FLAGS = tf.flags.FLAGS
tf.flags.DEFINE_integer('isPreData_isTrain_isPredict', 1, '0为PreData，1为Train，2为Predict')
tf.flags.DEFINE_integer('isAttention', 1, '0为关闭Attention机制，1为启用Attention机制')
tf.flags.DEFINE_integer('is_featureMap', 0, '0为每个特征都Attention权重，1为每个featureMap一个权重')


class Config():
    preprocess_file_path = './PRSA_data_2010.1.1-2014.12.31.csv'
    process_file_path = './PMcsv/bjpm.csv'
    batch_size = 100
    loop_time = [128, 128]
    input_train_dim = 7
    input_label_dim = 1
    lstm_units = 128


config = Config()
train_x_list = []
label_y_list = []

input_data = tf.placeholder(tf.float32, [1, config.batch_size, config.input_train_dim, 1])
input_label = tf.placeholder(tf.float32, [1, config.batch_size, config.input_label_dim])

4.下面上LSTM模型了

def Bi_lstm():
    global input_data
    # 双层LSTM，第二次LSTM将前向，后向的输出值拼接起来
    concat_tensor = input_data
    concat_tensor = tf.reshape(concat_tensor, [100, 7, 1])

    with tf.variable_scope('lstm1'):
        lstm_cell = tf.nn.rnn_cell.LSTMCell(num_units=config.lstm_units)
        lstm_fw_cell = tf.nn.rnn_cell.DropoutWrapper(lstm_cell, input_keep_prob=0.95, output_keep_prob=0.95)
        lstm_bw_cell = tf.nn.rnn_cell.DropoutWrapper(lstm_cell, input_keep_prob=0.95, output_keep_prob=0.95)
        # [100,7,1]===>[100,7,128]
        value, _ = tf.nn.bidirectional_dynamic_rnn(lstm_fw_cell, lstm_bw_cell, concat_tensor, dtype=tf.float32)
        # [[100,7,128],[100,7,128]]===>[100,7,256]
        concat_tensor = tf.concat(value, 2)
        # concat_tensor = tf.layers.batch_normalization(concat_tensor)
    with tf.variable_scope('lstm2'):
        lstm_cell = tf.nn.rnn_cell.LSTMCell(num_units=config.lstm_units)
        lstm_fw_cell = tf.nn.rnn_cell.DropoutWrapper(lstm_cell, input_keep_prob=0.90, output_keep_prob=0.80)
        lstm_bw_cell = tf.nn.rnn_cell.DropoutWrapper(lstm_cell, input_keep_prob=0.90, output_keep_prob=0.80)
        # [100,7,1]===>[100,7,128]
        value2, _ = tf.nn.bidirectional_dynamic_rnn(lstm_fw_cell, lstm_bw_cell, concat_tensor, dtype=tf.float32)
        # [[100,7,128],[100,7,128]]===>[100,7,256]
        bi_concat_tensor = tf.concat(value2, 2)
        # bi_concat_tensor = tf.layers.batch_normalization(bi_concat_tensor)
        # C耦合

        # c_cell = tf.Variable(tf.truncated_normal(shape=[100, 256, 256]))
        # bta_concat_tensor = tf.nn.softmax(c_cell)
        # ones = tf.ones(shape=[100, 256, 256])
        # bta_bi_concat_tensor = ones - bta_concat_tensor
        # lstm_outvalue = tf.matmul(concat_tensor, bta_concat_tensor) + tf.matmul(bi_concat_tensor, bta_bi_concat_tensor)
    if FLAGS.isAttention == 0:
        bi_value = tf.split(bi_concat_tensor, 2, 2)

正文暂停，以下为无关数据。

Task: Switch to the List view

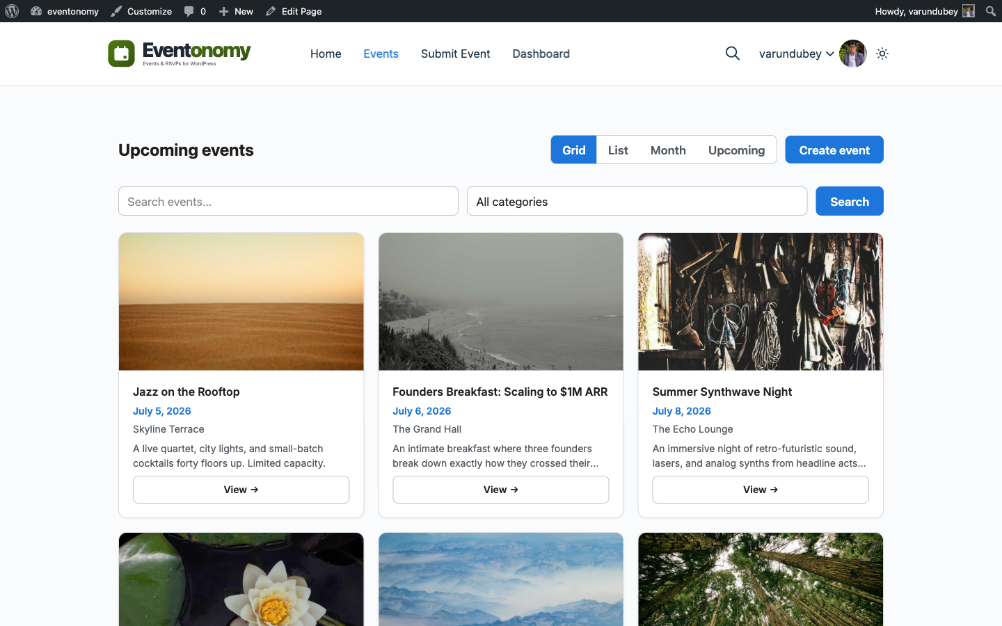Action: [618, 150]
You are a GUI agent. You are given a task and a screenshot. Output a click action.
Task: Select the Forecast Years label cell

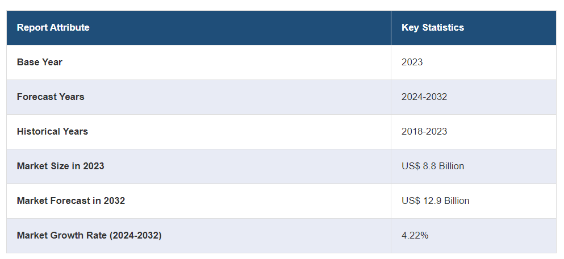coord(51,97)
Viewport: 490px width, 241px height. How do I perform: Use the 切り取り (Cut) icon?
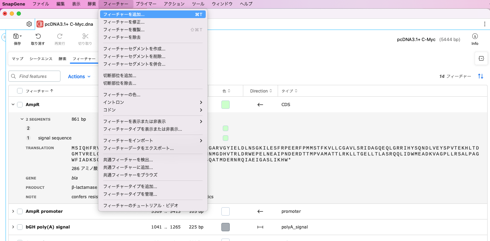[85, 39]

        # 将前向，后向的lstm输出的特征相加
        lstm_value = bi_value[0] + bi_value[1]
        new_value = tf.transpose(lstm_value, perm=[1, 0, 2])
        # [200,7,128]=第七层的[200,128]
        tf.cast(tf.shape(new_value)[0], dtype=tf.int32) - 1

        gather = tf.gather(new_value, tf.cast(tf.shape(new_value)[0], tf.int32) - 1)

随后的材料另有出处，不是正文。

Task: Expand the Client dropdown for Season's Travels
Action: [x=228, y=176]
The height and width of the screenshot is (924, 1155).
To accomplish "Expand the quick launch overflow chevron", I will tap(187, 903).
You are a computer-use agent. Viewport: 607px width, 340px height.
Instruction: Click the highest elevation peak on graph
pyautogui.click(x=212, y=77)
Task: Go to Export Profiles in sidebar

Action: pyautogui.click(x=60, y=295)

        # full_lstm_value = tf.reshape(lstm_value, shape=[config.batch_size, config.input_train_dim * config.lstm_units])
        with tf.variable_scope("full_connect"):
            # [128,1]
            weight = w_init(config.lstm_units, config.input_label_dim)
            bias = b_init(config.input_label_dim)
            # [batch_size,1]

            predict = tf.nn.xw_plus_b(gather, weight, bias)
            return predict
    else:
        bi_value = tf.split(bi_concat_tensor, 2, 2)
        attention = Attention(bi_value[0] + bi_value[1])
        with tf.variable_scope("full_connect1"):
            # [200,128][128,256]=[200,256]
            weight = w_init(config.lstm_units, 256)
            bias = b_init(256)
            # [batch_size,1]
            full_value = tf.nn.xw_plus_b(attention, weight, bias)
        with tf.variable_scope("full_connect2"):
            # [200,128][128,256]=[200,256]
            weight = w_init(256, config.input_label_dim)
            bias = b_init(config.input_label_dim)
            # [batch_size,1]
            predict = tf.nn.xw_plus_b(full_value, weight, bias)
            return predict

5.Attention机制

这里我准备了两套：1.基于特征图的Attention
2.基于每一个特征值的Attention

def Attention(input):
    tanh_output = tf.tanh(input)
    # 给一个批次中所有的特征一个权重
    #特征Attetion
    if FLAGS.is_featureMap == 0:
        weight = tf.Variable(
            tf.truncated_normal(shape=[config.lstm_units * config.input_train_dim, config.input_train_dim]))
        re_tanh_output = tf.reshape(tanh_output, [config.batch_size, config.lstm_units * config.input_train_dim])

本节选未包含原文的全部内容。